### Selected passage
Actually after eating several worms one of my Bettas quickly became bloated D: 
(the place I bought him in didn't have the best looking Bettas so I assume they fed him less there than the other places - 4 Betta = 3 different stores)
Shall fast him so that it goes down...

Anyway the crux of the matter is exactly how many Bloodworms should I feed my betta if I feed them twice in a day?


----------



## JKfish

Frozen bloodworms are a great meal or treat for bettas. Personally, I think it depends on the betta and his or her size. One of my sibling's smaller betta can only take about 3 whole sized worms before he starts to show a little food baby buldge. My biggest betta can take about five before his belly starts to show. 

I like to alternate bloodworms and pellets, or sometimes feed one pellet and two or three worms, just for variety. Since feeding ammounts vary due to different sizes, just feed until you notice their bellies are showing slightly.


----------



## thekoimaiden

Bloodworms should only be fed as a treat once or twice a week. Pellets should be used as a staple food. I feed my guys 1-3 bloodworms in a sitting. It really depends on the size of the fish. I have one large boy who can eat 3 easy, but my youngest will usually only eat one.


----------



## HatsuneMiku

thekoimaiden said:


> Bloodworms should only be fed as a treat once or twice a week. Pellets should be used as a staple food. I feed my guys 1-3 bloodworms in a sitting. It really depends on the size of the fish. I have one large boy who can eat 3 easy, but my youngest will usually only eat one.
######
### Provided records
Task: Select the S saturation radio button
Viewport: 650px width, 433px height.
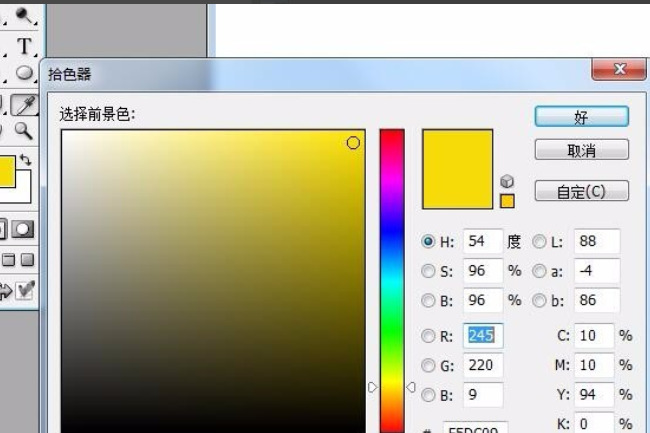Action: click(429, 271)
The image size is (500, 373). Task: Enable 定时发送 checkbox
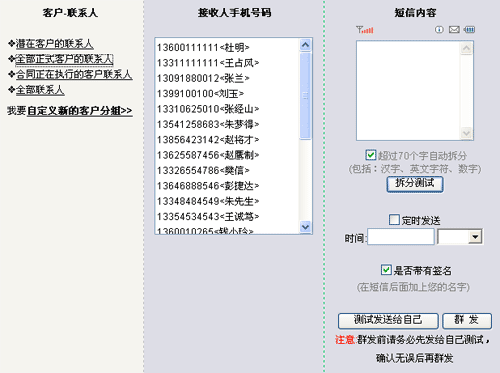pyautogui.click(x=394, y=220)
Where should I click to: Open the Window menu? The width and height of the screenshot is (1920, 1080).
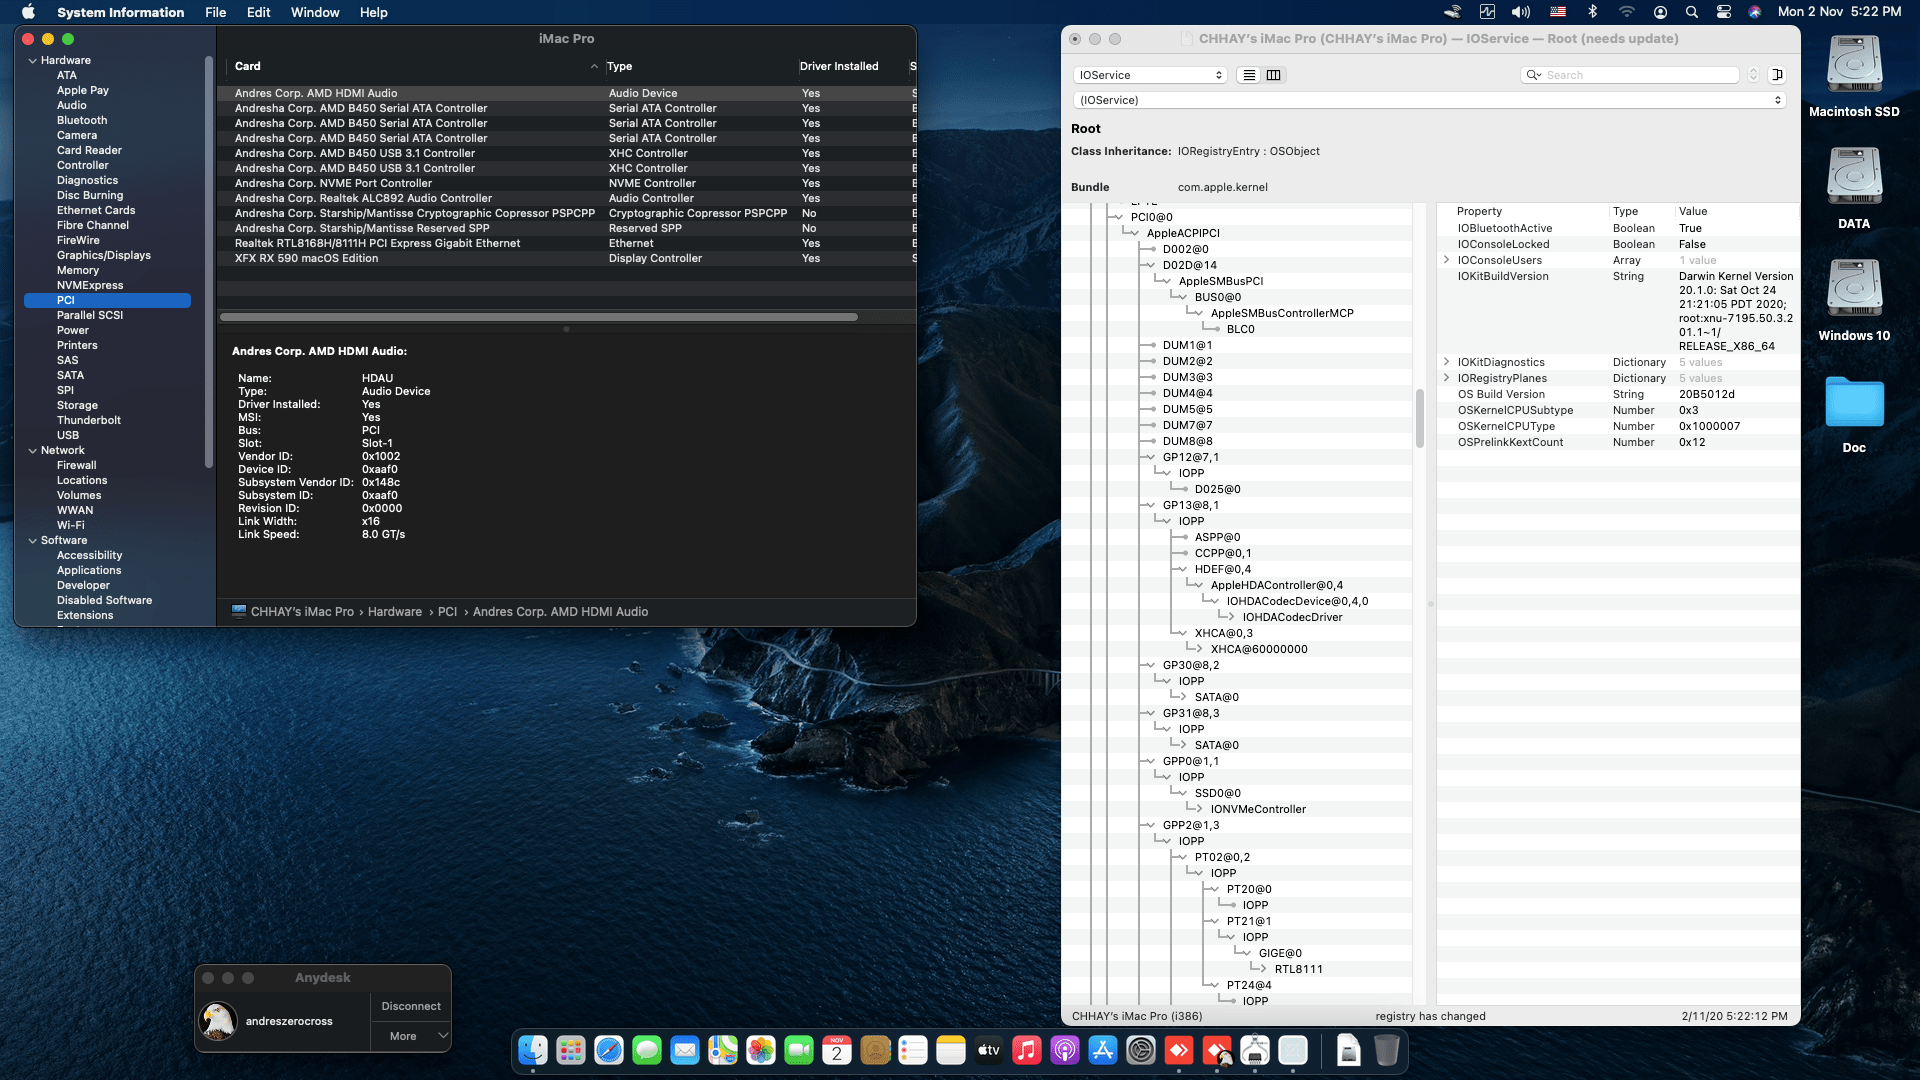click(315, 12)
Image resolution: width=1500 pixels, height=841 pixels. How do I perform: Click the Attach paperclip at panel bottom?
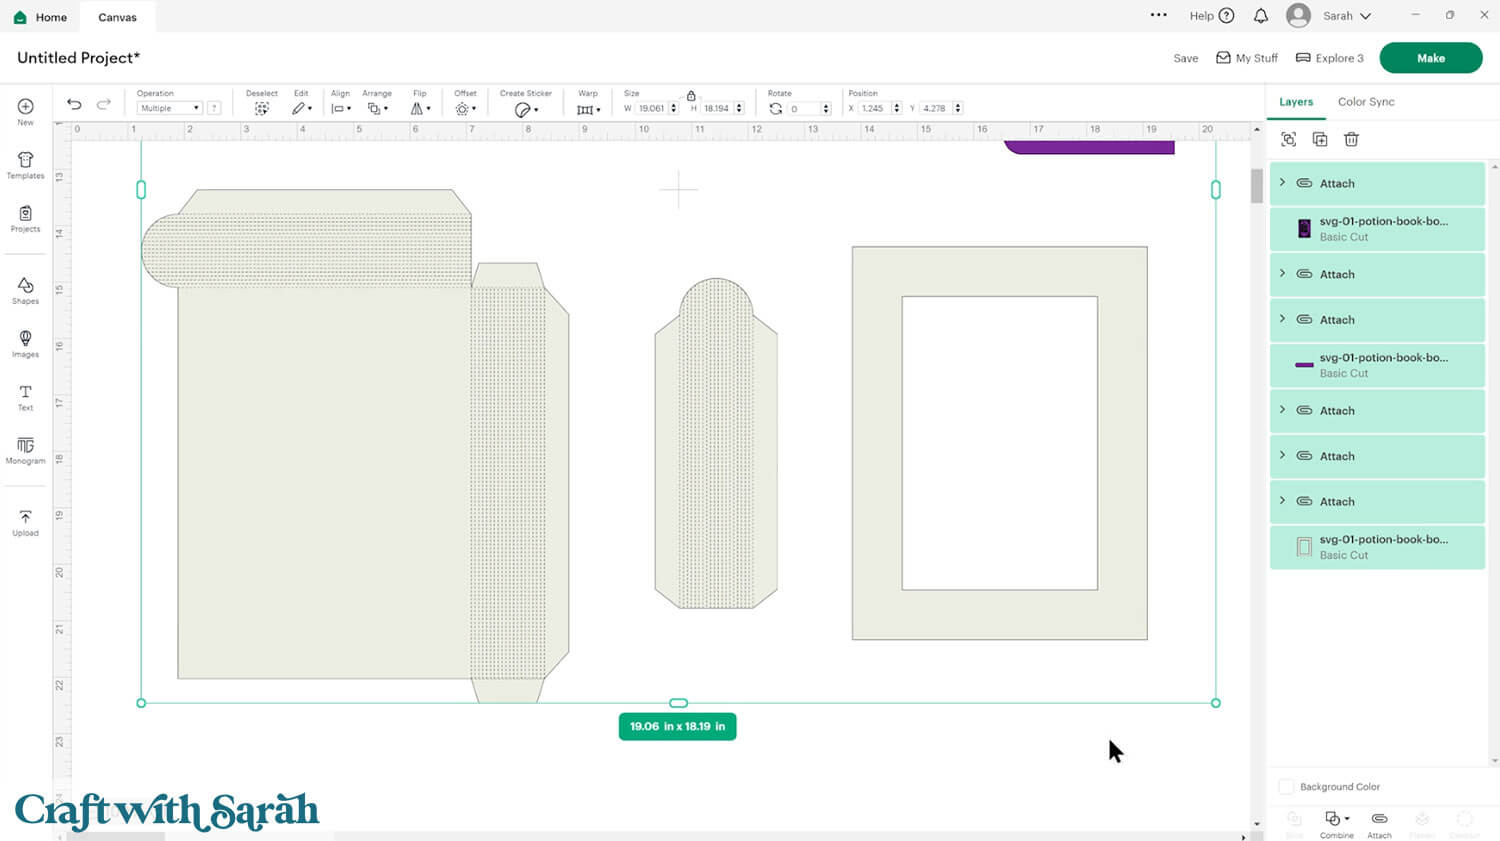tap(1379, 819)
######
### Provided records
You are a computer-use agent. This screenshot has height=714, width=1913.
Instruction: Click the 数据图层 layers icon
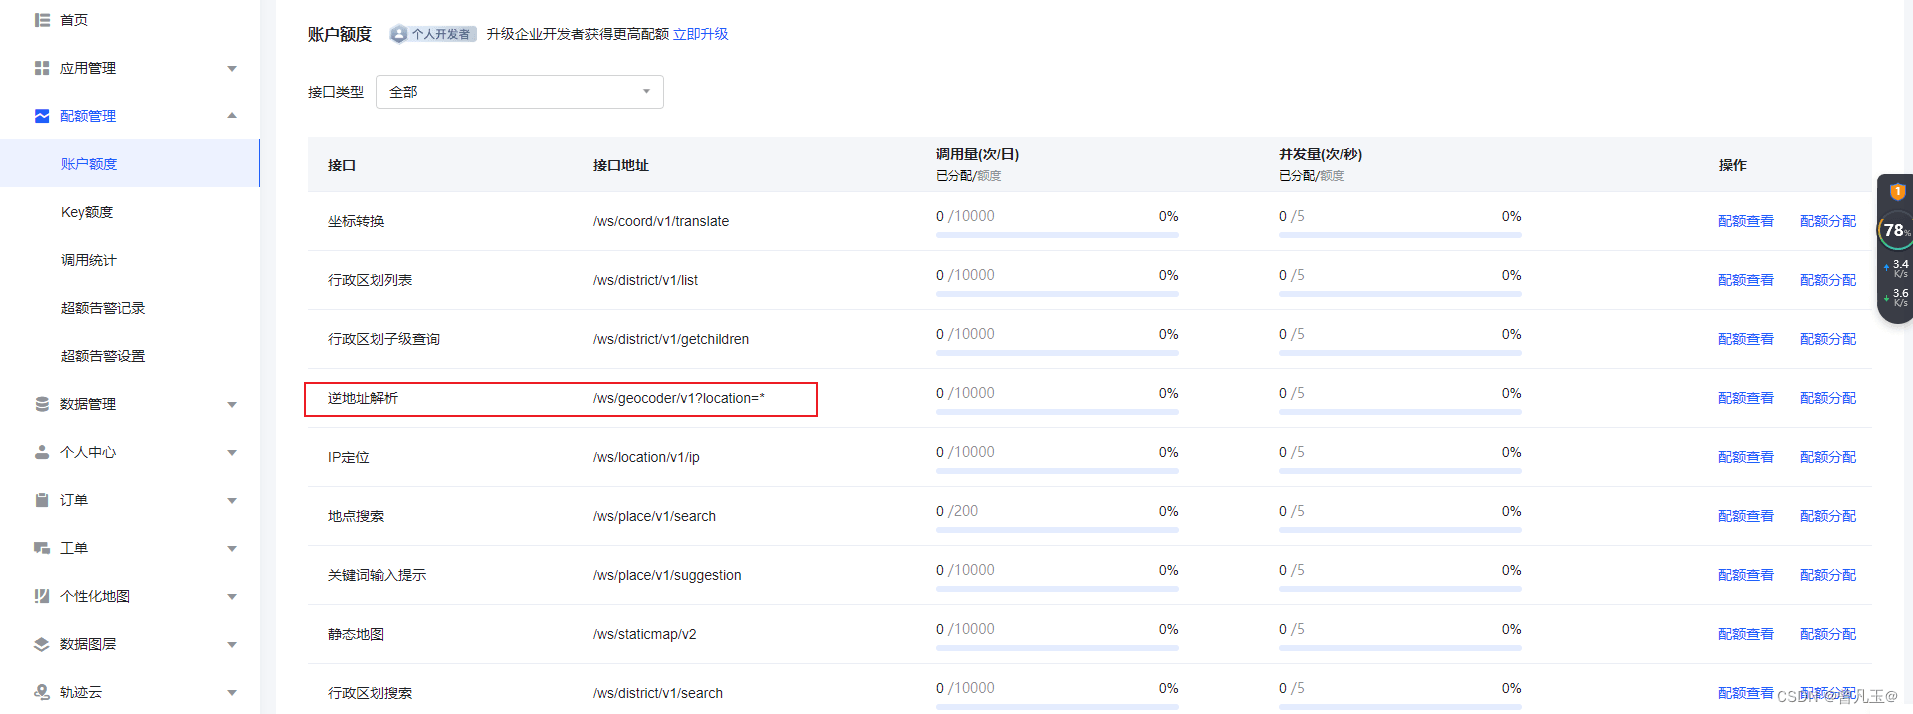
######
### Provided records
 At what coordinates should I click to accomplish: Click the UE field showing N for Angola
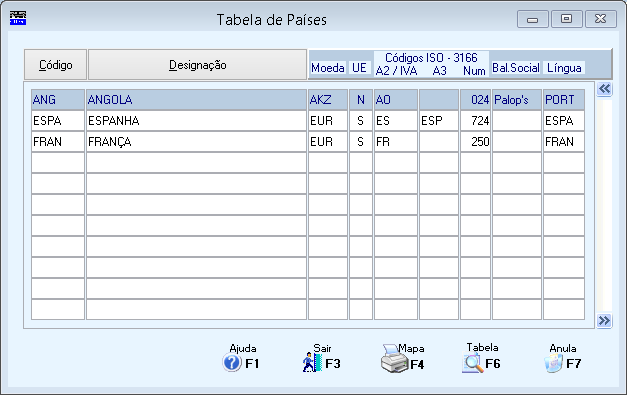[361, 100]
######
» Stated exercise
Can you rewrite the betta feeding thread from "Shall fast him" up to and including "twice in a day?", with "twice in a day" swapped for "three times a day"?

» Result of the task
Shall fast him so that it goes down...

Anyway the crux of the matter is exactly how many Bloodworms should I feed my betta if I feed them three times a day?